The Philosophy of love (part II)
The whole of creation is made for love. Man is the most capable of it. If we have a stone in our house and we like the stone very much, the stone will not be aware of our love to that degree to which a plant would be conscious of it. If we have a plant, and care for it and tend it, it will respond to our care and will flourish. The animals feel affection. If we keep an animal in the house, how much affection and love it can feel! The tame animals in time grow to be as affectionate as one of the family. It was Joseph’s dog that fed him while in the well until he was found by travelers passing that way. It is said that the horse of an Arab who had fallen on the battlefield kept watch over him for three days, guarding his corpse from the vultures until his comrades came. But man, having the largest share of intelligence, has the most love in his nature.
All this shows that creation has evolved from mineral to plant life, from plant life to animal life, and from the animal to the human being, showing a gradual development of love through every stage.

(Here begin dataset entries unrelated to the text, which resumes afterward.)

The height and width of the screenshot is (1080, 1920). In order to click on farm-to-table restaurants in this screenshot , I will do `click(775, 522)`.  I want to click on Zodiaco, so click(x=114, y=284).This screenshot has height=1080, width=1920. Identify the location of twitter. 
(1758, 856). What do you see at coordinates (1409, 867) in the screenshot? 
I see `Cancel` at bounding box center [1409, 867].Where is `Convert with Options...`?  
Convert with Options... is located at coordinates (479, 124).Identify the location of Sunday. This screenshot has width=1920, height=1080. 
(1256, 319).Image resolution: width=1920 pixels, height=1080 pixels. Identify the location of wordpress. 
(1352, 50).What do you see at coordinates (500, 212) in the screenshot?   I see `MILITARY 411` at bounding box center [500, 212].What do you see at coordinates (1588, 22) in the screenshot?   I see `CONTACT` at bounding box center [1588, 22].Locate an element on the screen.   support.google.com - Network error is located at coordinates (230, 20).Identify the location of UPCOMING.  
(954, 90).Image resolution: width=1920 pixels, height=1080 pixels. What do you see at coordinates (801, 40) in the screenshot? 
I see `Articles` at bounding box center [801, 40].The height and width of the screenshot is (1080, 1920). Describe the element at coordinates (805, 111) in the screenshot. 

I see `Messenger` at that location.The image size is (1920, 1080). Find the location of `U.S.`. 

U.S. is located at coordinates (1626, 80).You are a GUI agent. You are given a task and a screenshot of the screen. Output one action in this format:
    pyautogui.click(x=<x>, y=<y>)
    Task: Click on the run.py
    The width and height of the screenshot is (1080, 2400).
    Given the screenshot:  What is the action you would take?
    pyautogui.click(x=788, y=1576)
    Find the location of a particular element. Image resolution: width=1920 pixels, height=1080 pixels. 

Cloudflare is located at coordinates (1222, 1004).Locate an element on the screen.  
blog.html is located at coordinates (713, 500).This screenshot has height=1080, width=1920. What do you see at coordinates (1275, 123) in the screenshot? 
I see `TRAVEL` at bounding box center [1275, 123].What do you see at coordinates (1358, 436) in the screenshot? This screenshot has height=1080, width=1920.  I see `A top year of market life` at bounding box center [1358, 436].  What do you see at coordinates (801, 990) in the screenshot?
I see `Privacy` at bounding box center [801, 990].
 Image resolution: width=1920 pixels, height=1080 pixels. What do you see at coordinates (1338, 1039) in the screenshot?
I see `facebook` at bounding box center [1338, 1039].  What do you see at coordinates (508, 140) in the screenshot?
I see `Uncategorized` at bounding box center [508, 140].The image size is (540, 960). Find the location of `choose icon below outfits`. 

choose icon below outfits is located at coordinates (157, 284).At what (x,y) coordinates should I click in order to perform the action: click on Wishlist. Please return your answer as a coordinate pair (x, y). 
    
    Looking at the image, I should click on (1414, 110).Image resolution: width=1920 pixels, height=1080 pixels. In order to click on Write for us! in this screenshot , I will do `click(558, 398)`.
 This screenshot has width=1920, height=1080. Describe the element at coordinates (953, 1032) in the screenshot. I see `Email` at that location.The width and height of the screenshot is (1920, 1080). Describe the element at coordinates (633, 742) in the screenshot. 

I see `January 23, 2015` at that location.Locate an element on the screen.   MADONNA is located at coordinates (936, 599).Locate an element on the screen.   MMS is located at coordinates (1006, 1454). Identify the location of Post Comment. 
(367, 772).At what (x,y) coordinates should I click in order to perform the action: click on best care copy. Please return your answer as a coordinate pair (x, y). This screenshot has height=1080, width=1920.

The Sufis say that the reason of the whole creation is that the perfect Being wished to know Himself, and did so by awakening the love of His nature and creating out of it His object of love, which is beauty. Dervishes, with this meaning, salute each other by saying, ‘Ishq Allah, Ma’bud Allah’ --‘God is love and God is the beloved.’ A Hindustani poet says, ‘The desire to see the beloved brought me to earth, and the same desire to see the beloved I am taking with me to heaven.’